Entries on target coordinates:
= = = = = = =
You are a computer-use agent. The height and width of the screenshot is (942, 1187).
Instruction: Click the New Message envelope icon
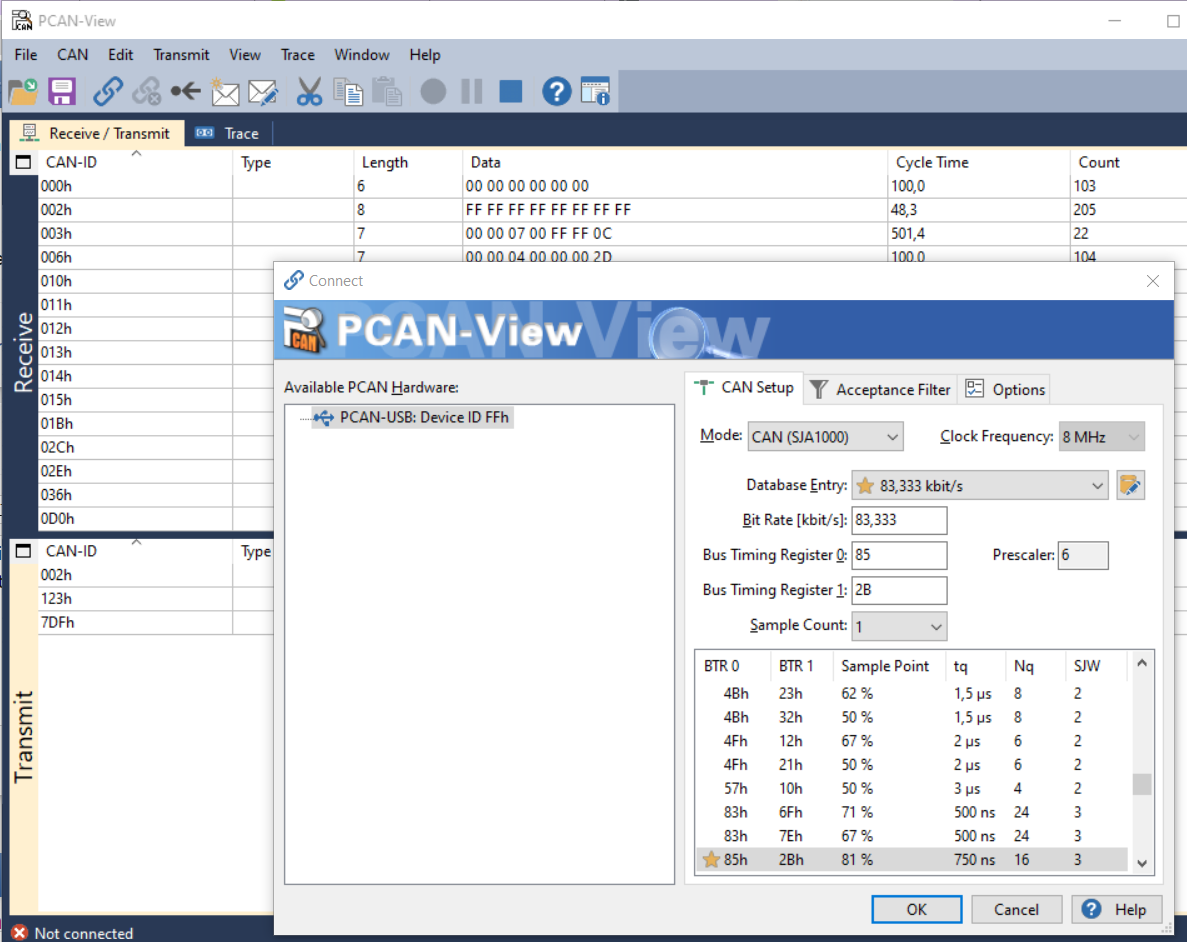[x=225, y=93]
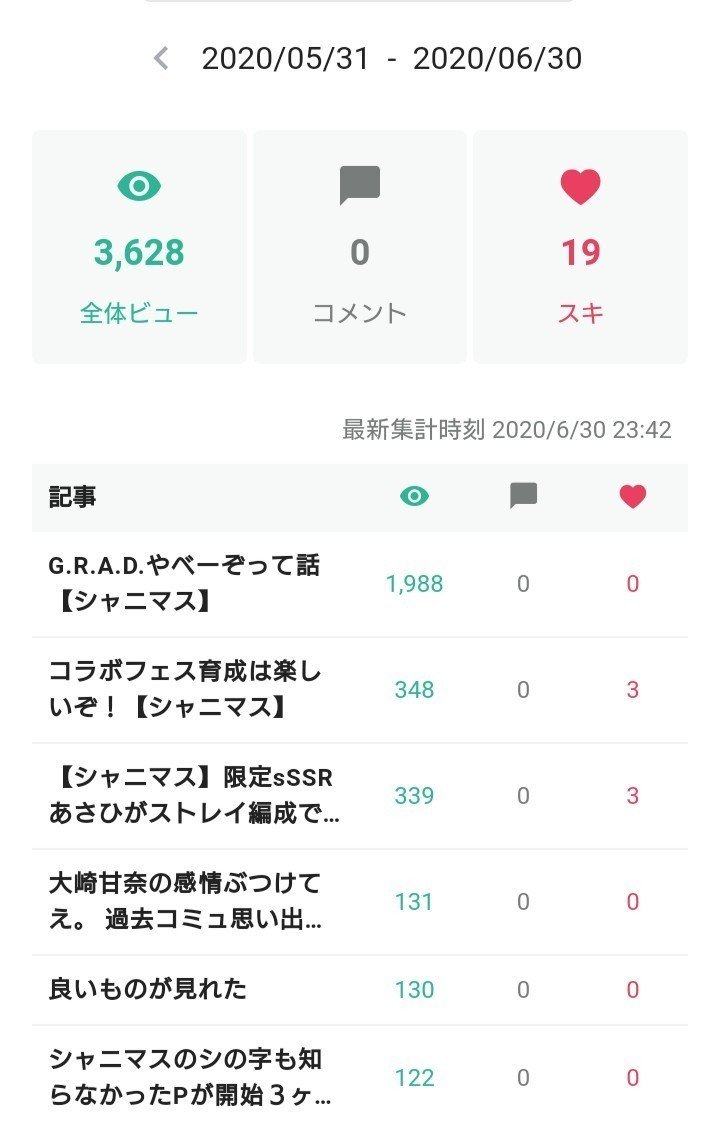
Task: Go to previous date range with left chevron
Action: tap(161, 59)

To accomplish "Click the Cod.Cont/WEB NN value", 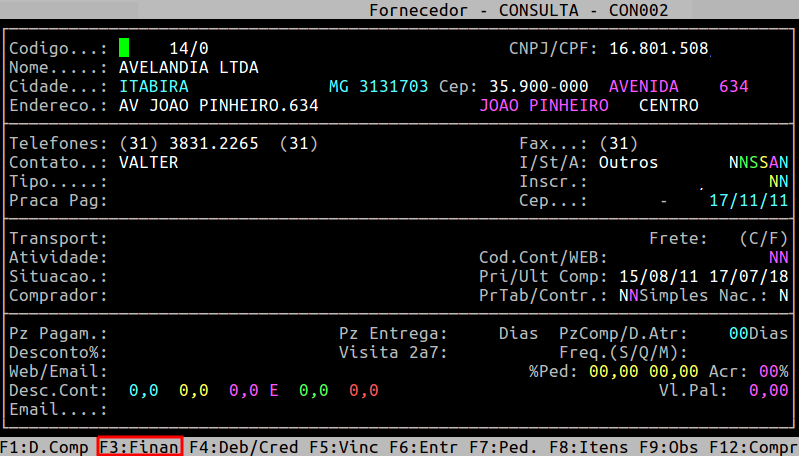I will (x=778, y=257).
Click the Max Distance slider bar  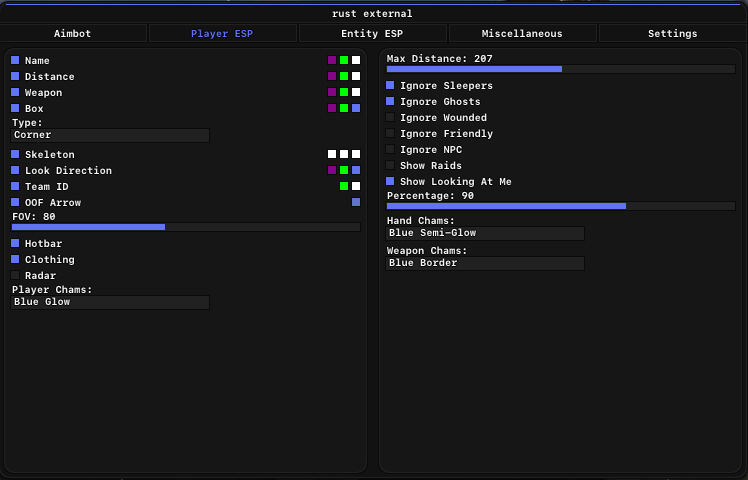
= = = = = = =
- **Exercise objective**: Transcribe the records word for word, beginning with their first line and continuing through the line that contains "Action: tap(161, 59)". Leave the pictures out of your copy.

- **Full answer**:
You are a computer-use agent. The height and width of the screenshot is (942, 1187).
Instruction: Click the New Message envelope icon
[x=225, y=93]
Task: Go to previous date range with left chevron
Action: tap(161, 59)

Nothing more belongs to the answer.